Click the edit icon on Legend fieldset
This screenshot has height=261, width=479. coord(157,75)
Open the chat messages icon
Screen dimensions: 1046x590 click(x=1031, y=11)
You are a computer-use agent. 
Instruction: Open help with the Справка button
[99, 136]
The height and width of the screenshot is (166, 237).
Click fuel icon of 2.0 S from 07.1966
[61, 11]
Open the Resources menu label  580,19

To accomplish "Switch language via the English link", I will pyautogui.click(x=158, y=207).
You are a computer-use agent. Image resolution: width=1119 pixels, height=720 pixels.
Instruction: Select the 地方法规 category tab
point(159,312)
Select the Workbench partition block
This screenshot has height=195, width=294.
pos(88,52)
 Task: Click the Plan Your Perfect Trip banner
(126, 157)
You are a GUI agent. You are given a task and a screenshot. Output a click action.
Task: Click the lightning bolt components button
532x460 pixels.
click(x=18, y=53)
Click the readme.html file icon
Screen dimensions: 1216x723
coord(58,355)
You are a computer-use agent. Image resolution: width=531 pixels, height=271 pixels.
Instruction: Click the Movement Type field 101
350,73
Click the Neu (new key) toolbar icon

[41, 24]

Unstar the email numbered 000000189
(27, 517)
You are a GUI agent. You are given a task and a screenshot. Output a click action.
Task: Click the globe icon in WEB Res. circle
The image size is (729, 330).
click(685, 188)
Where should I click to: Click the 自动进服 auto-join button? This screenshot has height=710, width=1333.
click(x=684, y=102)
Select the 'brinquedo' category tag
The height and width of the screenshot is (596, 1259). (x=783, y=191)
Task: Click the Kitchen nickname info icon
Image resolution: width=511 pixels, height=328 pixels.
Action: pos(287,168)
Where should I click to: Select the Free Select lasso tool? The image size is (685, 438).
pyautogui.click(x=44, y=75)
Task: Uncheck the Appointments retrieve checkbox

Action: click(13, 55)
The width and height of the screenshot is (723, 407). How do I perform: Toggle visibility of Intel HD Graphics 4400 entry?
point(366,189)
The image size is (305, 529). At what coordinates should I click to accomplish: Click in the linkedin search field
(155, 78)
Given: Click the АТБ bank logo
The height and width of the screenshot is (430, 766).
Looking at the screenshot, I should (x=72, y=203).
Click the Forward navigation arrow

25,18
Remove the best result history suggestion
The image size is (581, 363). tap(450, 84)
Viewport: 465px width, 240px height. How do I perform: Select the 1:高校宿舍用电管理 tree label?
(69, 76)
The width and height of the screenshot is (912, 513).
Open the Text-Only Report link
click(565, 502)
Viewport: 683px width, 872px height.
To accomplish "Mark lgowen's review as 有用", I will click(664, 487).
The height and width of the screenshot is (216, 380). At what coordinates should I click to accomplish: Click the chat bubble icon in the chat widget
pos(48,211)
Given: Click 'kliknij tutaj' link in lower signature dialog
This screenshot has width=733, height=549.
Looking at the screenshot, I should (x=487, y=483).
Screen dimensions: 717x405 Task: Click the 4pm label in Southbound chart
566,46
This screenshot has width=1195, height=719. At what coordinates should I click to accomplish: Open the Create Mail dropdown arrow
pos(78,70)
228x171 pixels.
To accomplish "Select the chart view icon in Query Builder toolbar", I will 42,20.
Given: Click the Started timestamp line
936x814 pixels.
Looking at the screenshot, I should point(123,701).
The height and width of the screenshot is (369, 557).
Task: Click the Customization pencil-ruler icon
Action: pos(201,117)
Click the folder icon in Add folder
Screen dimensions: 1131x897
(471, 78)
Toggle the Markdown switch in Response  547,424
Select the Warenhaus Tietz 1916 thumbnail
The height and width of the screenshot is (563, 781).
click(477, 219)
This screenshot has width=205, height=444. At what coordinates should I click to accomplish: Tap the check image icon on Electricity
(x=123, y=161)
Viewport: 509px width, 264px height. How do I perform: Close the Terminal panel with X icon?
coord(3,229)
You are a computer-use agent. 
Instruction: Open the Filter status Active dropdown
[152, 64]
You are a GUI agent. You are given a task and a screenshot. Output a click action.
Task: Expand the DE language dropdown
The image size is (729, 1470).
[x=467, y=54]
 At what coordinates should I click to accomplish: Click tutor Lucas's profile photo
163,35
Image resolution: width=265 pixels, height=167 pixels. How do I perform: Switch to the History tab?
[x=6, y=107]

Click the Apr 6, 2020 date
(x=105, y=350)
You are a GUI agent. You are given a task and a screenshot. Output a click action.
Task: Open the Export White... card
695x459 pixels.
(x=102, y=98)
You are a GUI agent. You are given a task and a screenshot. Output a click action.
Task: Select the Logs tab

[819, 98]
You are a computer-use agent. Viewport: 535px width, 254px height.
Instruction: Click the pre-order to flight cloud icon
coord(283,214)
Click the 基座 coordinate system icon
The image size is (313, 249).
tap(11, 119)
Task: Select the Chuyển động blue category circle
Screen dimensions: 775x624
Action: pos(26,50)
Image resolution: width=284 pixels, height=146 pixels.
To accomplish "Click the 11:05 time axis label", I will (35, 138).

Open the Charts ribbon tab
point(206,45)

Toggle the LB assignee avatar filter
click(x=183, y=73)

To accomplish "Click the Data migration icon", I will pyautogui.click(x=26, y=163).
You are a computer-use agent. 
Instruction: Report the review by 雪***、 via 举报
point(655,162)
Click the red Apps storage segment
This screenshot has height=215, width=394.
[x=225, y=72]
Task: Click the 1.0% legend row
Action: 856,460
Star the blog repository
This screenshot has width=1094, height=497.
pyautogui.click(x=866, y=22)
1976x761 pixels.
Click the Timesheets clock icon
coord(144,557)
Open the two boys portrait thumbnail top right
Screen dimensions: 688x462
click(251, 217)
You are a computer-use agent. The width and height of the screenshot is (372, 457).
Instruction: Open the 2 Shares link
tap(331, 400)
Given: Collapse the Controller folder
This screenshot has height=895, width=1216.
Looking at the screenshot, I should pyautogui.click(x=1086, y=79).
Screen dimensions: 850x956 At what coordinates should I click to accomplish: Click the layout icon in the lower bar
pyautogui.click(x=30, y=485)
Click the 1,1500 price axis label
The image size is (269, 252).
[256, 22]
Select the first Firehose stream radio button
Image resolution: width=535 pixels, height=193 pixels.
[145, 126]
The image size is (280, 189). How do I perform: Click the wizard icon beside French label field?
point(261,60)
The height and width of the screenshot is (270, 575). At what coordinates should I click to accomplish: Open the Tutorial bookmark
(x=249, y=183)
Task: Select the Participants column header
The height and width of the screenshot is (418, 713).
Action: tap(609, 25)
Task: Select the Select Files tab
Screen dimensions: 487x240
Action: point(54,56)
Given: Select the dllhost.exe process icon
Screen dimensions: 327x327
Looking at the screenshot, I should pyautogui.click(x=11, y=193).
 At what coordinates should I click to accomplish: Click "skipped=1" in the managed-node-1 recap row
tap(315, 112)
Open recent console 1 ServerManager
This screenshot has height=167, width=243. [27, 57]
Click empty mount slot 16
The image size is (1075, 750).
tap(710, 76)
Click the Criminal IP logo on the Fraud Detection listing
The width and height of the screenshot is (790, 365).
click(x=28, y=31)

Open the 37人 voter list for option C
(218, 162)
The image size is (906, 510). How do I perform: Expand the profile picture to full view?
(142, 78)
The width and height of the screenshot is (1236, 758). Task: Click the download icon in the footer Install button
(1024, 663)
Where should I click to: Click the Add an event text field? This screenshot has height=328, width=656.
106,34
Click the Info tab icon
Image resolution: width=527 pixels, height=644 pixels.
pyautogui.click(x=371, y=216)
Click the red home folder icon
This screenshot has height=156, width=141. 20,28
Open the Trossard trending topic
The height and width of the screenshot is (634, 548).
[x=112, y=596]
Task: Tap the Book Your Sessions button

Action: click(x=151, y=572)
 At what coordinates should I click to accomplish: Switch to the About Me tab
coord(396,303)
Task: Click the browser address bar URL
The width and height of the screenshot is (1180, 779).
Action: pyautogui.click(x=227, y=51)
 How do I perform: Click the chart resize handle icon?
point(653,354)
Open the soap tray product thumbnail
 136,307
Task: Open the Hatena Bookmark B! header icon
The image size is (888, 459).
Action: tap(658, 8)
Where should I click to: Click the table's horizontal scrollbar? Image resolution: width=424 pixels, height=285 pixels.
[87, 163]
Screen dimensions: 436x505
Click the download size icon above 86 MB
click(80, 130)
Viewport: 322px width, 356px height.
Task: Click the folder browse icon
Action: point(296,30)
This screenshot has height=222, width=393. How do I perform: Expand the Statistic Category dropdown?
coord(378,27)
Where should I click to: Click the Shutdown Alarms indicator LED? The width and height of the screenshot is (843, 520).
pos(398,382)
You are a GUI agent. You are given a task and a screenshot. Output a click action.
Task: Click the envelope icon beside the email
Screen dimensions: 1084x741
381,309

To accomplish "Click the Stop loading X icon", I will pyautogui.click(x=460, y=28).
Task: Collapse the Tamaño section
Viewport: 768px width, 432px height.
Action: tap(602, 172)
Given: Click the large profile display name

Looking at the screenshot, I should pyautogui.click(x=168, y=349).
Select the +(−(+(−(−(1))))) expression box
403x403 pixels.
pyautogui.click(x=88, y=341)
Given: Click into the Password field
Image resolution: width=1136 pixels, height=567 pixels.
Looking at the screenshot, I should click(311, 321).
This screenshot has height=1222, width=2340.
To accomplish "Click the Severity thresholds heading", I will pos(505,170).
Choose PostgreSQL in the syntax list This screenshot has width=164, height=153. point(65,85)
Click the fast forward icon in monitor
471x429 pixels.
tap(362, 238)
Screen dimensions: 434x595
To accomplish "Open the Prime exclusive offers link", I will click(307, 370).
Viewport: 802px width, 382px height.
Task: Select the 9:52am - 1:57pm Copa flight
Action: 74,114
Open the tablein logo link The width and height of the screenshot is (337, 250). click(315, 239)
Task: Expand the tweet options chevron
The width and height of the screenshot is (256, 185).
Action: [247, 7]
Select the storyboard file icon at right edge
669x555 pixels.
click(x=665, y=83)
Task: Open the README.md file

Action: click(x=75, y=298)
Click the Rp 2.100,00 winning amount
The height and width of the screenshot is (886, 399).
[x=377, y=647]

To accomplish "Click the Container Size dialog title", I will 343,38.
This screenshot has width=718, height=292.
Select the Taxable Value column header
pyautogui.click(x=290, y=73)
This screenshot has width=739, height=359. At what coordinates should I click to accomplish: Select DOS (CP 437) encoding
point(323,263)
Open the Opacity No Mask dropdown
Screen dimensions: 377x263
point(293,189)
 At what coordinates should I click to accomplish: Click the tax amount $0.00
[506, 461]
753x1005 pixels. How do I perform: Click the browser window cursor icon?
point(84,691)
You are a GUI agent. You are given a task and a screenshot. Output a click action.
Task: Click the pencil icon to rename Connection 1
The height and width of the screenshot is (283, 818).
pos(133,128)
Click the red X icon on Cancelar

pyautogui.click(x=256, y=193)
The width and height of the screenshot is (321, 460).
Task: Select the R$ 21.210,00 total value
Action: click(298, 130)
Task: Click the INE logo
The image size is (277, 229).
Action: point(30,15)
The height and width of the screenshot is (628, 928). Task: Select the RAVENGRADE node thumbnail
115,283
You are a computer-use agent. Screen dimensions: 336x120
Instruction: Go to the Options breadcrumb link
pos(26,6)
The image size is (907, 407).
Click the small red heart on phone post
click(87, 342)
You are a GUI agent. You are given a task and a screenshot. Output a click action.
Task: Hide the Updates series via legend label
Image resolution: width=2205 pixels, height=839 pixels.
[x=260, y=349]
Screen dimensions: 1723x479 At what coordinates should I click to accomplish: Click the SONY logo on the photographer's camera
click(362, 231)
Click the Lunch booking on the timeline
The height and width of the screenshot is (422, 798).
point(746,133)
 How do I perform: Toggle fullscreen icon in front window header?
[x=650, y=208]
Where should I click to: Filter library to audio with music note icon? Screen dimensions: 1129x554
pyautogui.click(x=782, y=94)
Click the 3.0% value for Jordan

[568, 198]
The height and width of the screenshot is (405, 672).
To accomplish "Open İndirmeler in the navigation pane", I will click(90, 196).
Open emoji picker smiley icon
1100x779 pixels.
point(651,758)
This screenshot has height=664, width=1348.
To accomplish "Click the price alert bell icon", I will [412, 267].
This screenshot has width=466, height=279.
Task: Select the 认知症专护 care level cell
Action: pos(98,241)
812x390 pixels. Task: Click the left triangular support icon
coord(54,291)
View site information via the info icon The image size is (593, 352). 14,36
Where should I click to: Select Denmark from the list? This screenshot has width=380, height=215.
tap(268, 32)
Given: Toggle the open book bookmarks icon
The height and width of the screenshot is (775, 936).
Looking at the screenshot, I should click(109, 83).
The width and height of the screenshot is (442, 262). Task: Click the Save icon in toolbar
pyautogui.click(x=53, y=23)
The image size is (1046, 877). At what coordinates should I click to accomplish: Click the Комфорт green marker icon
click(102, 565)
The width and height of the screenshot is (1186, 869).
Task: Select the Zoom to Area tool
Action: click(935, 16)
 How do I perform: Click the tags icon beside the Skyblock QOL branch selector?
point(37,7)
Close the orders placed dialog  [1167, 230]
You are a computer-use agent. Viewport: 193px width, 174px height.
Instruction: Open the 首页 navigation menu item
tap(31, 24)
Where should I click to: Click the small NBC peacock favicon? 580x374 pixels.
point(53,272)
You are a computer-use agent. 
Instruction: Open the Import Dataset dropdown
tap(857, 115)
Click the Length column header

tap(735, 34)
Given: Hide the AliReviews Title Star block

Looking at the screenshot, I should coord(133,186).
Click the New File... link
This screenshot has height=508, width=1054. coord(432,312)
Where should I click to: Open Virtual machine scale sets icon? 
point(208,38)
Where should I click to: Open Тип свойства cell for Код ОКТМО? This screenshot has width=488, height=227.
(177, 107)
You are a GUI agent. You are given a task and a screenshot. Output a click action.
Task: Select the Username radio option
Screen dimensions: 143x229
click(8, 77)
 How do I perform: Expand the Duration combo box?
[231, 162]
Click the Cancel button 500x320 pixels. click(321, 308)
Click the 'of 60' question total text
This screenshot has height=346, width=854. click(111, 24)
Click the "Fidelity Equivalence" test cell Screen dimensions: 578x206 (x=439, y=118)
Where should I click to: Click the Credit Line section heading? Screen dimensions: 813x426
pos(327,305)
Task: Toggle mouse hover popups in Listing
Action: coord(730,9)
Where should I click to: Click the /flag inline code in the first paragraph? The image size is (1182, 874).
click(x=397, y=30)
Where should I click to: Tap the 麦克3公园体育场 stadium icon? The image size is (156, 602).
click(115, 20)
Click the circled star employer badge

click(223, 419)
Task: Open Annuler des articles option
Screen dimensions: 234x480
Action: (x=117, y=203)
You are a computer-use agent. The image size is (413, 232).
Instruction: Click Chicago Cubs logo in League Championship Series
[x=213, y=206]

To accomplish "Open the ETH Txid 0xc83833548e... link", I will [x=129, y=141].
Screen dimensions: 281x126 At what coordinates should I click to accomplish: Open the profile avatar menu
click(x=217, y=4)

Work item |
From the records above, give again exactly the lines running from the line with "Click the Lunch booking on the timeline" to the line with "The height and width of the screenshot is (405, 672).", inclusive.

Solution below |
Click the Lunch booking on the timeline
The height and width of the screenshot is (422, 798).
point(746,133)
 How do I perform: Toggle fullscreen icon in front window header?
[x=650, y=208]
Where should I click to: Filter library to audio with music note icon? Screen dimensions: 1129x554
pyautogui.click(x=782, y=94)
Click the 3.0% value for Jordan

[568, 198]
The height and width of the screenshot is (405, 672).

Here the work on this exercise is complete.